Exercise: Using the records that follow, reproduce exactly the lines starting at the line containing "Screen dimensions: 970x560" and ending at the line containing "the 32768Hz crystal". Include both end lines and no pictures.

Data for the task:
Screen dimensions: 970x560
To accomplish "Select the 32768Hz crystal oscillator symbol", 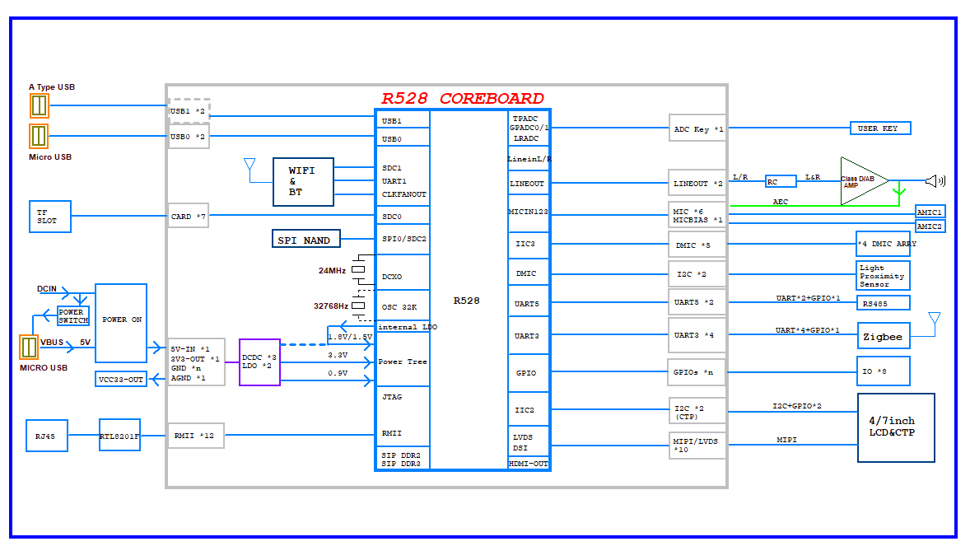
* * *
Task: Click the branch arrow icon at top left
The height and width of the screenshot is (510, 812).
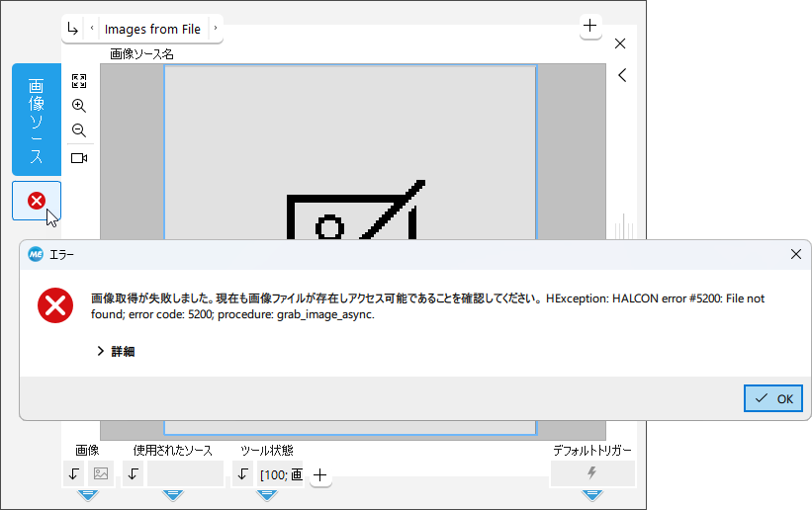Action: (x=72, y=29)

Task result:
Screen dimensions: 970x560
To accomplish "Select the 32768Hz crystal oscillator symbol", 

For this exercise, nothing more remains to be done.